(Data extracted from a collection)
########################################
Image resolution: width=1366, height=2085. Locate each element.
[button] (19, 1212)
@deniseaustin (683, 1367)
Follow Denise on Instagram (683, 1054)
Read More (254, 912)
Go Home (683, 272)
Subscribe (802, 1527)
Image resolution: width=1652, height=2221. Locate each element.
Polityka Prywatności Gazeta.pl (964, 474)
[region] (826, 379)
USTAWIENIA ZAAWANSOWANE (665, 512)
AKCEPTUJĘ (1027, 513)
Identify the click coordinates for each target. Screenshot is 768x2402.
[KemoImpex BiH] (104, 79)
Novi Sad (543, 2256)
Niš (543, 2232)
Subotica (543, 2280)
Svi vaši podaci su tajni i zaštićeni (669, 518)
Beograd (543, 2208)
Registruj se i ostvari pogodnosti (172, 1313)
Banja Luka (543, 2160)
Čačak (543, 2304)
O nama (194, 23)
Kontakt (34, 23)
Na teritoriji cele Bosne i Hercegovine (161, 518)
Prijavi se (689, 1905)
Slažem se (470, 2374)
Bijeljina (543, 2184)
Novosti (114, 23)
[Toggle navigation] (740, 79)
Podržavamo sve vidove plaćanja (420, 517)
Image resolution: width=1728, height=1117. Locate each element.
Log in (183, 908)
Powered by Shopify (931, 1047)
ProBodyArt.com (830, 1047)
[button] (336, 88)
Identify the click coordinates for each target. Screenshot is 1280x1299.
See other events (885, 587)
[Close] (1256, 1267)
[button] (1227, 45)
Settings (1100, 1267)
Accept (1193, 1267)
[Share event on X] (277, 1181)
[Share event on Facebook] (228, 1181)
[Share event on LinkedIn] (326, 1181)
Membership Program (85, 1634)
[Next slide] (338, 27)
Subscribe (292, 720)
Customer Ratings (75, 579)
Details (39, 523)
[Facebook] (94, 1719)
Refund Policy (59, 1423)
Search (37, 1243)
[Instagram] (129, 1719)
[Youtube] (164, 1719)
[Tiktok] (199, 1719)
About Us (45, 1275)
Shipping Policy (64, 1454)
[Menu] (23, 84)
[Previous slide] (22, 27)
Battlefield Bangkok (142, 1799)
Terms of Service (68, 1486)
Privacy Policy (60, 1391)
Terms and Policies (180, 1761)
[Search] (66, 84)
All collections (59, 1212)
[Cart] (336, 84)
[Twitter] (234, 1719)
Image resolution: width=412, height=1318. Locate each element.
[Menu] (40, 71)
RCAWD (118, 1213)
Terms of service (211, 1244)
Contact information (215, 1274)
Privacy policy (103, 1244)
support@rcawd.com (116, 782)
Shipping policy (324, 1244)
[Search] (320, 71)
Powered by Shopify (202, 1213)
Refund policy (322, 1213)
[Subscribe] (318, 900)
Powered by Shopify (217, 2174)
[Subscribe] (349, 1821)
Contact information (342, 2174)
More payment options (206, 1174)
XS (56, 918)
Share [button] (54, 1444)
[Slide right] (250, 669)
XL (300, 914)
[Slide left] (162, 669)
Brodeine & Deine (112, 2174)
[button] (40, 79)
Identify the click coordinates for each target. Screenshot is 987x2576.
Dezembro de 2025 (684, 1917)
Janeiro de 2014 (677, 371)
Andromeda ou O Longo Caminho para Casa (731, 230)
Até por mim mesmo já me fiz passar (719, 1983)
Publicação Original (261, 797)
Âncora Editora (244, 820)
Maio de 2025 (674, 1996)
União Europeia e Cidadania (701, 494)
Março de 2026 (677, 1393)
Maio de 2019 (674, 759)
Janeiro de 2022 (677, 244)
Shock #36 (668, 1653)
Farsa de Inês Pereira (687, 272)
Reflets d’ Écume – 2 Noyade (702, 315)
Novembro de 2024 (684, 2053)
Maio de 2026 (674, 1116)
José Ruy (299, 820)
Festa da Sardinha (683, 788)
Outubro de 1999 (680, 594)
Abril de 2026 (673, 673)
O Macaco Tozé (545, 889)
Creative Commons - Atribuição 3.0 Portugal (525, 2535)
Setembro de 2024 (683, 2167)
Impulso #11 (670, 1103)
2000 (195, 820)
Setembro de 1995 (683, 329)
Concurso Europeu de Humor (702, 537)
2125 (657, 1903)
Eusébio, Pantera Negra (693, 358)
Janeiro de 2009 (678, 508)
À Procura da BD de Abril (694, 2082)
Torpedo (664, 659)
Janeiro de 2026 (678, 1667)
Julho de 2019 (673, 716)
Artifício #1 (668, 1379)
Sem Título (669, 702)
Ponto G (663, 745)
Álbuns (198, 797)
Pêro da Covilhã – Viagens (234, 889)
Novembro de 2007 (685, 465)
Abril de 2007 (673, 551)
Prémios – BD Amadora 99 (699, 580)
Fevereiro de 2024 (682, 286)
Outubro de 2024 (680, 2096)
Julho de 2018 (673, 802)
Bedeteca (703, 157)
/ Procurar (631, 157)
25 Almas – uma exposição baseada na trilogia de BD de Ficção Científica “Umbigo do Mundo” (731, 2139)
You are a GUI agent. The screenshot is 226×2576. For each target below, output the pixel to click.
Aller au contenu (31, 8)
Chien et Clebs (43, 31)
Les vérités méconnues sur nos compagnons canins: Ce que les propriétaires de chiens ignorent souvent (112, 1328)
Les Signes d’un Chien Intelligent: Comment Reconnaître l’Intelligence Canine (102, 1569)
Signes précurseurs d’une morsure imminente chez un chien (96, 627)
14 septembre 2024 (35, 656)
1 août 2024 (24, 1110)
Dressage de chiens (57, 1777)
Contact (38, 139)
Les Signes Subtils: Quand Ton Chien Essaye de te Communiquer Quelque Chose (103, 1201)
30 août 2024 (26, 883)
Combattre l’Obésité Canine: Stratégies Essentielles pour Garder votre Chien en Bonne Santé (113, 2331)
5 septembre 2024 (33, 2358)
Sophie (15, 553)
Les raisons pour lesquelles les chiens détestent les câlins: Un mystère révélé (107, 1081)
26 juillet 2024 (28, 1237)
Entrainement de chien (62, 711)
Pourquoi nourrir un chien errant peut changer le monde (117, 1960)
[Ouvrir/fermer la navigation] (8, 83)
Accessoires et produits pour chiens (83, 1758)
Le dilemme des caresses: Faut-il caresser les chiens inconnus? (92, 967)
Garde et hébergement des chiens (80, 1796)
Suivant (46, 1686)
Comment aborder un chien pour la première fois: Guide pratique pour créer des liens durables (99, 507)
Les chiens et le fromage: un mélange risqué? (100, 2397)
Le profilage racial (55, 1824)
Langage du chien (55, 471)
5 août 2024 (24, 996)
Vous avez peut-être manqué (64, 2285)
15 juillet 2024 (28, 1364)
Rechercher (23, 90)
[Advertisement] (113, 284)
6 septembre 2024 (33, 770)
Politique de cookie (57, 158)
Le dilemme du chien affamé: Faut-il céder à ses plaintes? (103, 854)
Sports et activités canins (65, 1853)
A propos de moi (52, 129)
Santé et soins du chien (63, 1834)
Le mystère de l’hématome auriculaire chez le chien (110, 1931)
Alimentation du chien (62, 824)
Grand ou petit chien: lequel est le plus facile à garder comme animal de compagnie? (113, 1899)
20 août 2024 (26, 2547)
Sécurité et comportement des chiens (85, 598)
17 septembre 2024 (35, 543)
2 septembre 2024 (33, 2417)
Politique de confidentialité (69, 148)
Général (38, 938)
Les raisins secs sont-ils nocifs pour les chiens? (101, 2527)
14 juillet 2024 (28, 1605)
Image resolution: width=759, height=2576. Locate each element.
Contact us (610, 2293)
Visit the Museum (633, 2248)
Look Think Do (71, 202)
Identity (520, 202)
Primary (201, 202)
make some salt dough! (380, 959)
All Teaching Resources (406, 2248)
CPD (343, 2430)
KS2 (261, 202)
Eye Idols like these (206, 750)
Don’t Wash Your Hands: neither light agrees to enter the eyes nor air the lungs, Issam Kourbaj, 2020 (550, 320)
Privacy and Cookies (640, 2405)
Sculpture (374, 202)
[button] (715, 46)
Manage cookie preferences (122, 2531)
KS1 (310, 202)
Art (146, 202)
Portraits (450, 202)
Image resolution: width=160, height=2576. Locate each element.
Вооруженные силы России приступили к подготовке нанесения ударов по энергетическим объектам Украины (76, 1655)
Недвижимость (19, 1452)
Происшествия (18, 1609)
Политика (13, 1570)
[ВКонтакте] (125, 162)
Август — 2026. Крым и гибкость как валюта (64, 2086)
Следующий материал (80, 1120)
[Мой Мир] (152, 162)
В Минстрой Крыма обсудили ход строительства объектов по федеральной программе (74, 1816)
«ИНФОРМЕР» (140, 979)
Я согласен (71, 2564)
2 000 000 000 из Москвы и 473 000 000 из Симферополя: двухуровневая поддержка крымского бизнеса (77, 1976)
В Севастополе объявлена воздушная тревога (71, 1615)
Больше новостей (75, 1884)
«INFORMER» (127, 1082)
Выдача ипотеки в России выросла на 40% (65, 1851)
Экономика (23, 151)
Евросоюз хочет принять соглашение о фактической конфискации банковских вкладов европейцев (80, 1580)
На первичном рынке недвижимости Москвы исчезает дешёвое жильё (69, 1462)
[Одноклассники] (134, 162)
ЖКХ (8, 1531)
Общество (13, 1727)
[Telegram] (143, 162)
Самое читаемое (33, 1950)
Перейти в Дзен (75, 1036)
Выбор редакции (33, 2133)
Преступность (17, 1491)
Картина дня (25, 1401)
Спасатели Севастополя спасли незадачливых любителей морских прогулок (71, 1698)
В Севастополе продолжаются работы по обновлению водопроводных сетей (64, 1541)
########################################
THE TASK:
Could you return exactly the lines above from the line with "Slažem se (470, 2374)" to the line with "About Us (45, 1275)", both included, and nothing else?

EXERCISE OUTPUT:
Slažem se (470, 2374)
Bijeljina (543, 2184)
Novosti (114, 23)
[Toggle navigation] (740, 79)
Podržavamo sve vidove plaćanja (420, 517)
Image resolution: width=1728, height=1117. Locate each element.
Log in (183, 908)
Powered by Shopify (931, 1047)
ProBodyArt.com (830, 1047)
[button] (336, 88)
Identify the click coordinates for each target. Screenshot is 1280x1299.
See other events (885, 587)
[Close] (1256, 1267)
[button] (1227, 45)
Settings (1100, 1267)
Accept (1193, 1267)
[Share event on X] (277, 1181)
[Share event on Facebook] (228, 1181)
[Share event on LinkedIn] (326, 1181)
Membership Program (85, 1634)
[Next slide] (338, 27)
Subscribe (292, 720)
Customer Ratings (75, 579)
Details (39, 523)
[Facebook] (94, 1719)
Refund Policy (59, 1423)
Search (37, 1243)
[Instagram] (129, 1719)
[Youtube] (164, 1719)
[Tiktok] (199, 1719)
About Us (45, 1275)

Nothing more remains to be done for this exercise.